Le fond de l’air est lourd
Je me raconte des histoires ;

        L’assise d’un animal se confond dans une masse foncée, au verso, des bras ancrés au sol, desquels émerge une sorte d’ossement composite, contaminant désormais le flanc de la sculpture. Ces éléments se confondent au sein même de l’argile, sont ainsi affiliés et combinés sans hiérarchie aucune. De ces torsions suinte une huile visqueuse bleue, dégoulinante, semblant murmurer que la greffe continue d’opérer, intranquille.

Ma pratique essaie de penser dans un même geste la notion de fondation et d’effondrement. C’est bien au sein de ce passage continu, ce devenir ruine envisagé comme un terrain fertile, que réside mon intime conviction qu’à force de la travailler au corps, il s’agirait d’élaborer des versions alternatives, autant de possibles permis par la lente gestation de la céramique, du dessin.

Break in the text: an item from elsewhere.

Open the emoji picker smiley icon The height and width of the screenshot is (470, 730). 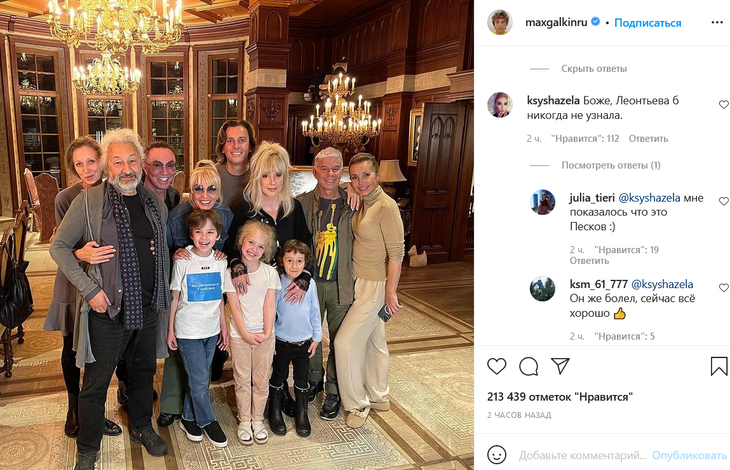[496, 454]
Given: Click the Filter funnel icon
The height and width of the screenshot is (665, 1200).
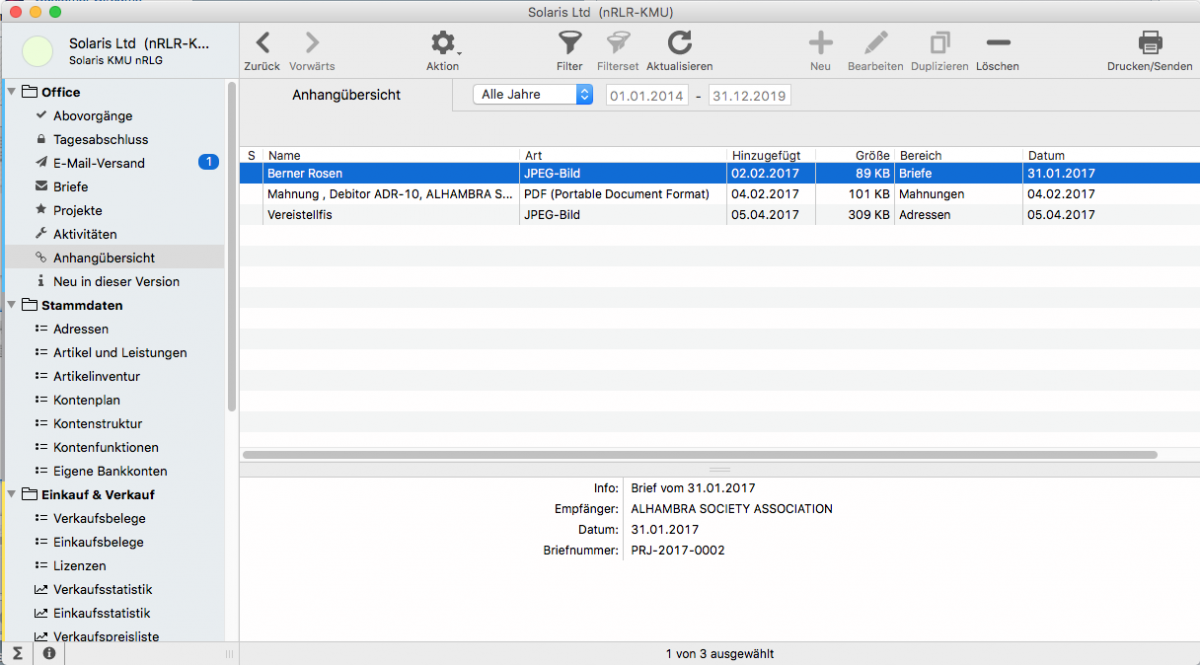Looking at the screenshot, I should [569, 43].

Latents, paresseux, sous-jacents, tenter de rendre ces phénomènes demande d’oublier toute sorte de captation directe, d’instantané. Cette nécessité d’imaginer et rendre palpable un monde en transformations s’incarne par la chimère, qui devient un geste plastique autant qu’une trame narrative. Ainsi, organismes comme artefacts sont sans cesse ré-agencés selon divers scénarios, et les installations proposées prennent forme d’un espace liminal où les formes alentours nous sont autant familières qu’indociles.

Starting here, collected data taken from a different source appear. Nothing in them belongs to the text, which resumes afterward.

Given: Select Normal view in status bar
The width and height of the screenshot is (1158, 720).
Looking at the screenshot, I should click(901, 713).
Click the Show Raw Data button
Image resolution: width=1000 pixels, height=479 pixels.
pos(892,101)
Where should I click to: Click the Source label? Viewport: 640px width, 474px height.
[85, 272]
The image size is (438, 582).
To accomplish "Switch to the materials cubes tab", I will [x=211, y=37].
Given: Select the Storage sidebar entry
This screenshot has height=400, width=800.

    Ces récits spéculatifs se déclinent, souvent il s’agit de plusieurs versions de la même histoire, et ainsi façonnent des personnages comme des architectures, dans un collage de temps discontinus ; Où l’événement peut être réabsorbé et changé de place, où l’on porterait la peau de l’autre afin de mieux le sentir, changer de rôle, et re-façonner perpétuellement ce paysage étrange, énigmatique, décousu et pluriel.
Le chien se mord la queue, paroxysme de son corps vertébré, fini, imbriqué, la boucle est bouclée! Antique gardien, figure protectrice et fidèle, chien reste pourtant paisible ; Imperturbable, le Sphinx est trop claqué ces jours-ci, sa tête repose sur le sel chaud et suant, elle ne posera pas son énigme.
Je suis dans la double expérience du narrateur et de l’architecte du lieu : en cela, donner à voir un décor en effusion, mais aussi à chacun les clés d’une possible réécriture.